Last November, the Food and Drug Administration (FDA) issued a black-box warning on power morcellator devices, indicating that they could spread and worsen undetected cancerous uterine tumors.
Recent Studies & Bans
A recent study reported in JAMA Oncology this month indicated that the likelihood of the device spreading tumors is lower than previously expected. This new study hinged on how safe these devices are specifically for women who have a higher likelihood of having hidden cancer (a likelihood that increases with age).
Still, power morcellators remain under restricted use, and some hospitals have even banned them. Johnson & Johnson has stopped sales and distribution of the devices.
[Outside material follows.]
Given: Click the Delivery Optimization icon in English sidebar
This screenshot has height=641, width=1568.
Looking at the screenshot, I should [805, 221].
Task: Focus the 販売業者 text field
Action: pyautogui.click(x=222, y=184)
Doctors recommend asking questions and looking into other options for fibroid removal before you approve the use of a power morcellator. Studies particularly caution using the surgical approach in women older than 50 and maintain that power morcellators were widely used despite a lack of data associated cancer risk.
For Hooman Noorchasm, the physician who has been pushing for a ban on power morcellators since his wife’s 2013 diagnosis with uterine cancer, this study misses the point. He characterized it as “sugar-coating” the practice, which can be described as “an avoidable hazard.”
The number of hospitals that have banned the device and the risk factors still indicate that power morcellators do pose a risk. Women who believe that their cancer diagnosis was made worse as a result of their choice to undergo a less invasive fibroid surgery or hysterectomy are currently filing lawsuits.
One lawsuit filed alleges that, after undergoing a surgical procedure known as a Robot-assisted supracervical hysterectomy and bilateral salpingectomy with uterine morcellation, one victim was informed that she had cancer (while there was no prior evidence of disseminated and/or metastatic cancer/disease), and she passed away within one year. In this sense, the companies that manufactured power morcellators are accused of carelessness, recklessness, gross negligence, and willful, wanton, outrageous and reckless disregard for human life and safety in manufacturing, designing, labeling, marketing, distributing, supplying and/or selling these products. Failing to conduct adequate and appropriate testing of these products and putting them out on the market without first conducting this testing is part of this negligence.